Primary LanguageJupyter Notebook

Housing Project Bakeoff

Image

Introduction

This is a project where I am looking to predict housing prices in Seatle, Washington. With this goal in mind i have proceeded in generating features that might assist in providing my predictive models a better understanding of the data. Using this data I set up to answer the following questions:

1. How Good can our model predict our data?
2. Did the grade provided affected the sale of the house?
3. Is there a popular month where sales took place?

Investigation

When reading the data provided and setting it up for predictions. It was necessary, before answering the main question, to read the data and see if the other questions could be answered.

Did the grade provided affected the sale of the house?

Image

In this case it did, its quite aparent that the higher the grade the group of houses was, the higher the price that was sold for.

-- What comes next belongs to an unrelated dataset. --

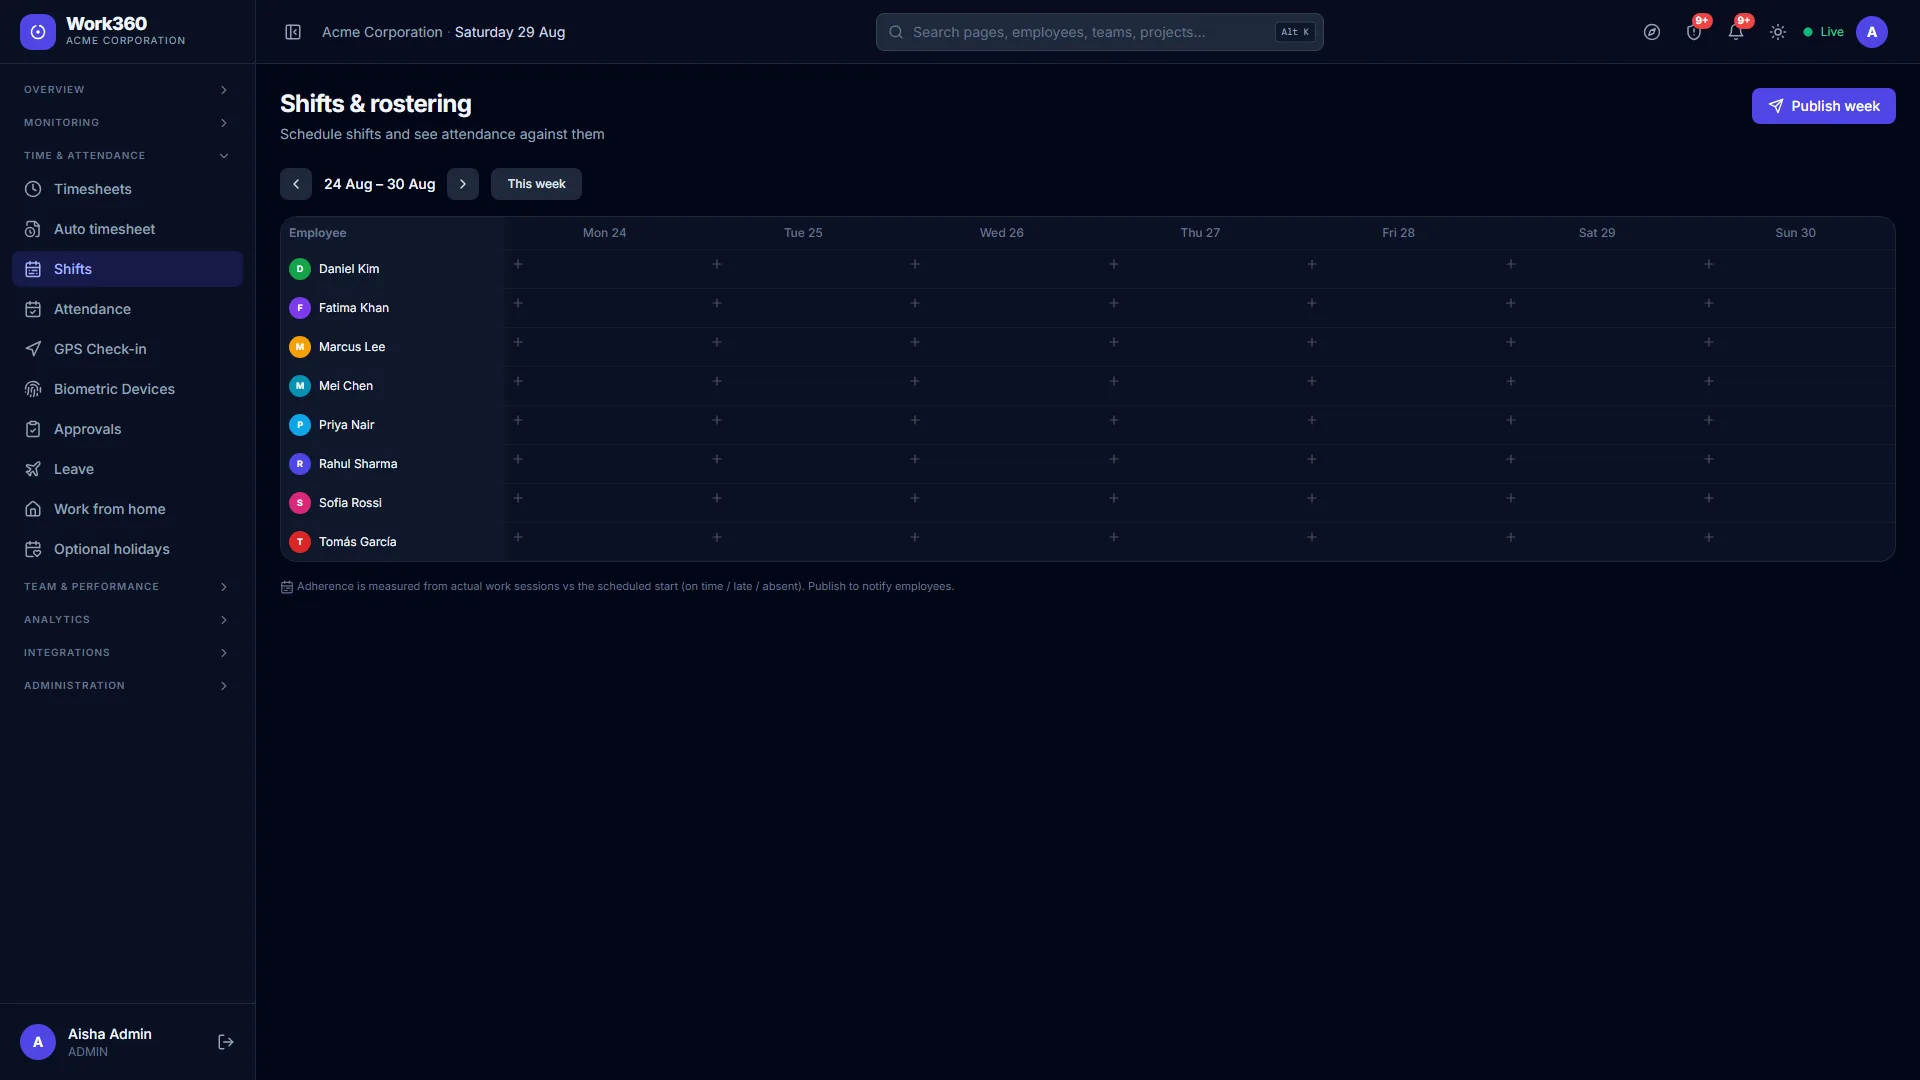1920x1080 pixels.
Task: Open the notifications bell
Action: 1736,32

Is there a popular mont where sales took place?

Image

In this case it becomes aparent that April and May show the highest values for sales.

Conclusions

When answering those questions it became aparent that a lot of relational data could be used to create the model. By using polinomials, dummy variables and relational features such as, Month and Sale Numbers or Grade and Sale Price, our model could be improved. Aside than using various features selections, I came to the conclusion that a simple Linear Regression model gave me the best score out of all that we're using.

Image

In conclusion, I am able to state that my Linear Regression model is able to have a Residual Mean of Squares low enoguh to do the best acurate predictions.